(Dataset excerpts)
......
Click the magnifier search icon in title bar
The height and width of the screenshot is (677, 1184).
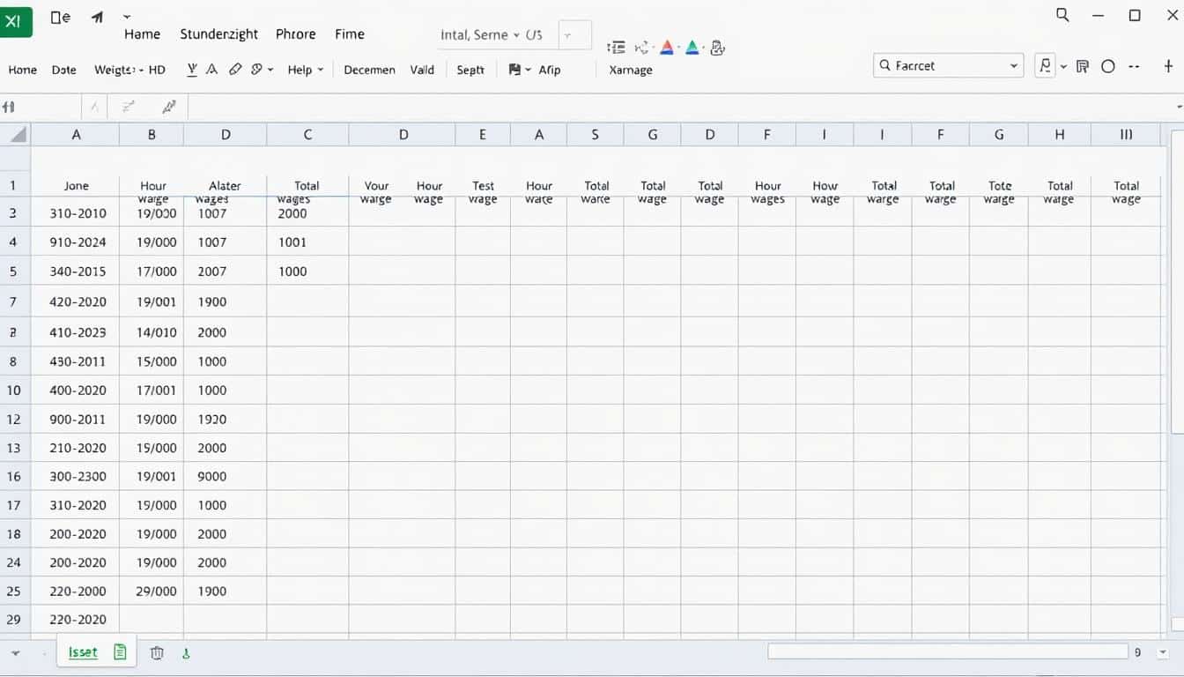click(1062, 15)
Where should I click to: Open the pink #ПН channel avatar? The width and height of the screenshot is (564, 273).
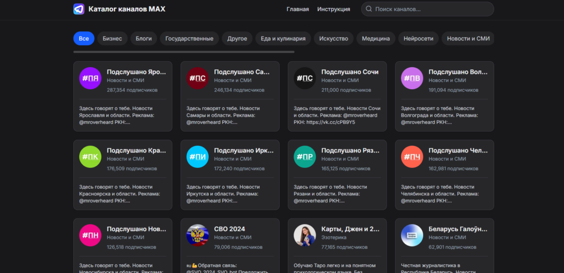click(90, 235)
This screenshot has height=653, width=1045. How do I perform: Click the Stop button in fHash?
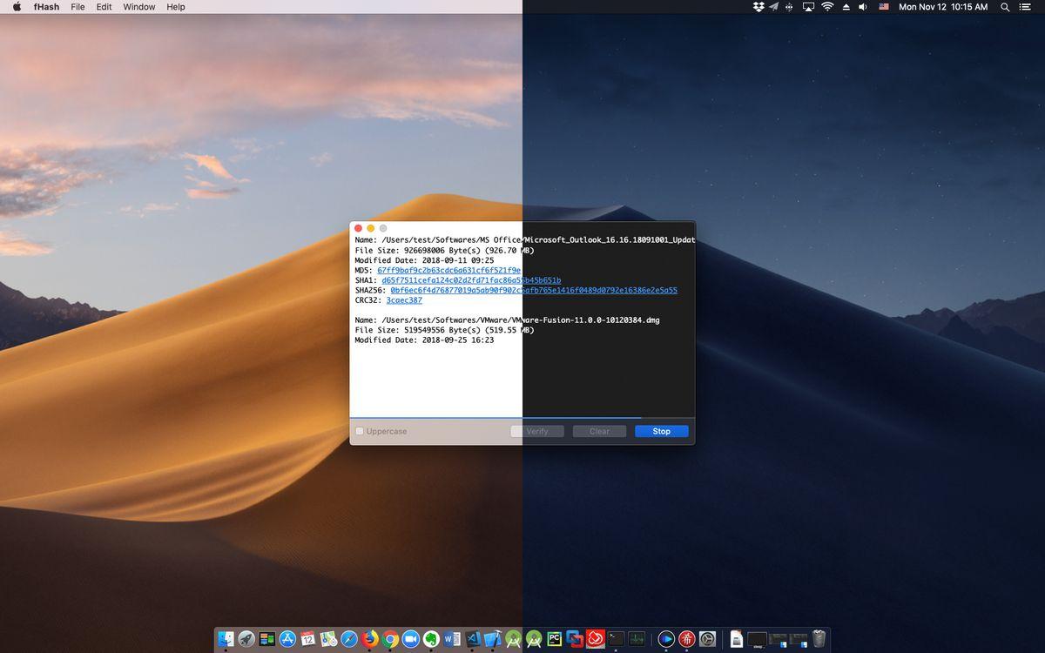click(661, 431)
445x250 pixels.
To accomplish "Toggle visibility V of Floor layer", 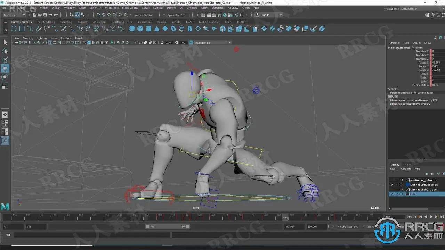I will (392, 194).
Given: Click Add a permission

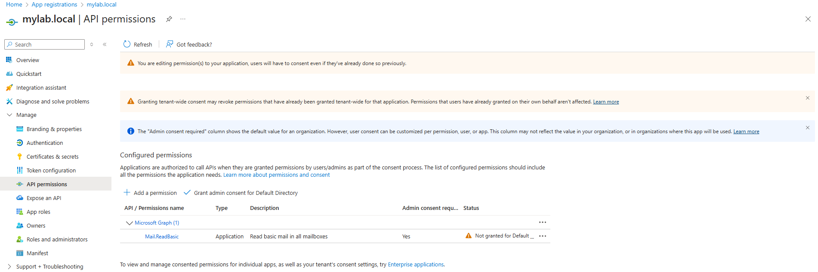Looking at the screenshot, I should coord(150,193).
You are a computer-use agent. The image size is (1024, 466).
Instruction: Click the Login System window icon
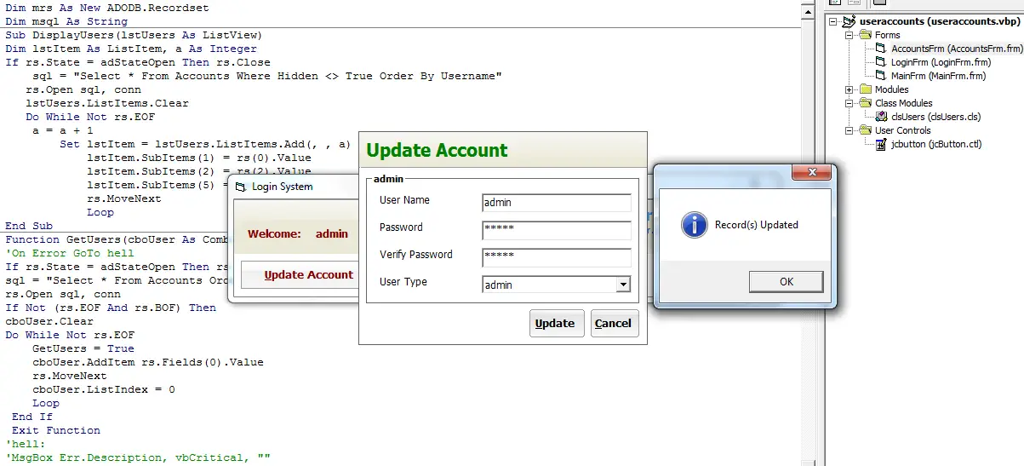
......
## The task
The answer must be a single number: how many lines of the entries contain "icon".

## Exercise output
2